Swiss authorities said identifying some victims was so difficult that additional DNA testing was required. However, by late on Thursday, all had been formally identified.
Di Rupo was among the ministers, lawmakers and schoolchildren who signed a book of condolence at the Belgian federal parliament on Thursday.
The Belgian cabinet cancelled a meeting scheduled for Friday to mark the day of mourning. A minute of silence will be observed around the country at 11 a.m. (1000 GMT) and flags flown at half-mast.
Dutch Prime Minister Mark Rutte also ordered that Dutch flags on public buildings be flown at half-mast on Friday. Six Dutch children were killed in the crash and a further four were injured. The town of Lommel is right by the Dutch border.
Six children who survived with minor injuries were returning home on Thursday, Belgian authorities said. A Swiss hospital spokeswoman said a further two were also on their way.
Officials said other surviving children would be able to return home if Swiss doctors determined their condition was stable. Three children remained in a critical state.
Belgium provided a plane to bring back the parents of the children who died. Three Belgian military Hercules C130 planes arrived at Sion airport to fetch the bodies.

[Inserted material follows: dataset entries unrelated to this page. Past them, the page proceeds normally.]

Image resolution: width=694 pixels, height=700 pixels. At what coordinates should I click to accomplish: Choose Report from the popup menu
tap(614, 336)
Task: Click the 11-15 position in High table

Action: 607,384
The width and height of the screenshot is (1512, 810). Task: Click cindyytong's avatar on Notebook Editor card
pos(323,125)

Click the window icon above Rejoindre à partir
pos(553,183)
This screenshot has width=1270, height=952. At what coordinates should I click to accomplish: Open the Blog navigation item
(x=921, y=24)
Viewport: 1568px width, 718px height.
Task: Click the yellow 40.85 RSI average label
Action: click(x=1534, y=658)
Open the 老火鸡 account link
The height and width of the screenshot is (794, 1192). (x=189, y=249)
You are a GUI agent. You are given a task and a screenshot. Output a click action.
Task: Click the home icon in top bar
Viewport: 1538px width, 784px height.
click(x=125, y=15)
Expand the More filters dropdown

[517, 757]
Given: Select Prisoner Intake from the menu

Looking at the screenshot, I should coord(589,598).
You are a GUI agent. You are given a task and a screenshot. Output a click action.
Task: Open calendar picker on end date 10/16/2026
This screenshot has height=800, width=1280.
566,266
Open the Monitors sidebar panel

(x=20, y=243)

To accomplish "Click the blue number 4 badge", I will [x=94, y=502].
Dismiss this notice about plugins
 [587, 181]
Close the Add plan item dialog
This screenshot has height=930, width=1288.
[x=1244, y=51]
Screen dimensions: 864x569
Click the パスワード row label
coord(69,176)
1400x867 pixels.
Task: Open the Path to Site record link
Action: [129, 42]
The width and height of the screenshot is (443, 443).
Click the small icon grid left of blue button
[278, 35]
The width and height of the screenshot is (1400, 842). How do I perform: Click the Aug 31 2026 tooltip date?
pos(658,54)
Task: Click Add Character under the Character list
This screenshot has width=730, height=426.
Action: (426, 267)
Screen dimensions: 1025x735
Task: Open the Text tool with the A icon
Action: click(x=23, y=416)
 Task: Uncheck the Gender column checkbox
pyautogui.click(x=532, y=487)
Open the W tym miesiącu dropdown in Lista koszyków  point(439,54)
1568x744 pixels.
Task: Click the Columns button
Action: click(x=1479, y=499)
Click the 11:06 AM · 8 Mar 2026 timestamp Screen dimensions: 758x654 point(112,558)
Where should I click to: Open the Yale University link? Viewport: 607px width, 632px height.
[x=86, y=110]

Swiss authorities were carrying out an autopsy on the bus drivers' bodies to see if they might yield clues to the cause of the accident.
Yves Mannaerts, director of the Belgian coach operators' association, told a news conference the drivers had had enough rest, having arrived in Switzerland on Monday evening. Neither had drunk alcohol, he added.
There is no question of it. On that issue, the contact with the Swiss authorities has been clear - there was no problem, Mannaerts told a news conference.
He also said rumours that the drivers were retired truck drivers was not true. They were born in 1960 and 1977, he said.
Some Belgian and Swiss media ran reports that the driver had been occupied inserting a DVD just before the crash, saying this is what some surviving children had told their parents.
Olivier Elsig, the Valais prosecutor who is investigating the crash, cast doubt on this.
A certain number of children were questioned and we took a series of statements. But they do not shed light on the cause. Personally I deeply doubt that if this did happen, that it could have played any role whatsoever, he told Swiss television.
Christian Varone, chief of police of the Swiss canton of Valais, where the accident took place, said there were many possible explanations of the crash and that police would take into account witness statements from surviving children.